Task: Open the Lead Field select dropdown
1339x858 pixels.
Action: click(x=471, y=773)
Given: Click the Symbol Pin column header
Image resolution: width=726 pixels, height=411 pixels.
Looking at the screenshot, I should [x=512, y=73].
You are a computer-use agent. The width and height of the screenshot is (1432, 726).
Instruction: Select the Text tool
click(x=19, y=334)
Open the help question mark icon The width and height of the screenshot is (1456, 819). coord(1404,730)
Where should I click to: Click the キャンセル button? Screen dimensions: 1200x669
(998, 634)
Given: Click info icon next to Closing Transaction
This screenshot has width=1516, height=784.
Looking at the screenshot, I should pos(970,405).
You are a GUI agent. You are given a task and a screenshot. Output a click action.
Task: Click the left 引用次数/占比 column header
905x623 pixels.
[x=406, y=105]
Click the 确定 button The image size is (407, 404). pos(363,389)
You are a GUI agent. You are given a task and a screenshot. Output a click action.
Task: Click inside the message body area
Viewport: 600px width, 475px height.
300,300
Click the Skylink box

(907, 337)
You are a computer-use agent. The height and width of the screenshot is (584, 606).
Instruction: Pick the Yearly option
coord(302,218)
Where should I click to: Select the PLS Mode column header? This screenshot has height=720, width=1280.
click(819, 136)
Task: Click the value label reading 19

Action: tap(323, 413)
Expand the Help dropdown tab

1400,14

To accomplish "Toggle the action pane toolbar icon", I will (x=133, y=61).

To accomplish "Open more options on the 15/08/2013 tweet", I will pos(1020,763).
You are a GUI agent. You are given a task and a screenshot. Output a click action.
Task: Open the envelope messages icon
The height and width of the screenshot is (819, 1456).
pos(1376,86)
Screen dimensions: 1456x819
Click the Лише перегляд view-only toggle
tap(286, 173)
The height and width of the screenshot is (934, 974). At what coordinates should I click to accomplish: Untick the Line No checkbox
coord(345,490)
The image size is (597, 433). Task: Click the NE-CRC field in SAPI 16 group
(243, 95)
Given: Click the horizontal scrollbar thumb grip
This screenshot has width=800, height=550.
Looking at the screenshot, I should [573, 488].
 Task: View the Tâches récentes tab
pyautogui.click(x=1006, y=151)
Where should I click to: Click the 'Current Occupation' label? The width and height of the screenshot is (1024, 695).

..............................

### What the task requires:
Copy all of the material above line for line, without altering anything.

### Solution for this task:
Task: Open the Lead Field select dropdown
1339x858 pixels.
Action: click(x=471, y=773)
Given: Click the Symbol Pin column header
Image resolution: width=726 pixels, height=411 pixels.
Looking at the screenshot, I should [x=512, y=73].
You are a computer-use agent. The width and height of the screenshot is (1432, 726).
Instruction: Select the Text tool
click(x=19, y=334)
Open the help question mark icon The width and height of the screenshot is (1456, 819). coord(1404,730)
Where should I click to: Click the キャンセル button? Screen dimensions: 1200x669
(998, 634)
Given: Click info icon next to Closing Transaction
This screenshot has width=1516, height=784.
Looking at the screenshot, I should pos(970,405).
You are a GUI agent. You are given a task and a screenshot. Output a click action.
Task: Click the left 引用次数/占比 column header
905x623 pixels.
[x=406, y=105]
Click the 确定 button The image size is (407, 404). pos(363,389)
You are a GUI agent. You are given a task and a screenshot. Output a click action.
Task: Click inside the message body area
Viewport: 600px width, 475px height.
300,300
Click the Skylink box

(907, 337)
You are a computer-use agent. The height and width of the screenshot is (584, 606).
Instruction: Pick the Yearly option
coord(302,218)
Where should I click to: Select the PLS Mode column header? This screenshot has height=720, width=1280.
click(819, 136)
Task: Click the value label reading 19

Action: tap(323, 413)
Expand the Help dropdown tab

1400,14

To accomplish "Toggle the action pane toolbar icon", I will (x=133, y=61).

To accomplish "Open more options on the 15/08/2013 tweet", I will pos(1020,763).
You are a GUI agent. You are given a task and a screenshot. Output a click action.
Task: Open the envelope messages icon
The height and width of the screenshot is (819, 1456).
pos(1376,86)
Screen dimensions: 1456x819
Click the Лише перегляд view-only toggle
tap(286, 173)
The height and width of the screenshot is (934, 974). At what coordinates should I click to accomplish: Untick the Line No checkbox
coord(345,490)
The image size is (597, 433). Task: Click the NE-CRC field in SAPI 16 group
(243, 95)
Given: Click the horizontal scrollbar thumb grip
This screenshot has width=800, height=550.
Looking at the screenshot, I should [573, 488].
 Task: View the Tâches récentes tab
pyautogui.click(x=1006, y=151)
Where should I click to: Click the 'Current Occupation' label? The width and height of the screenshot is (1024, 695).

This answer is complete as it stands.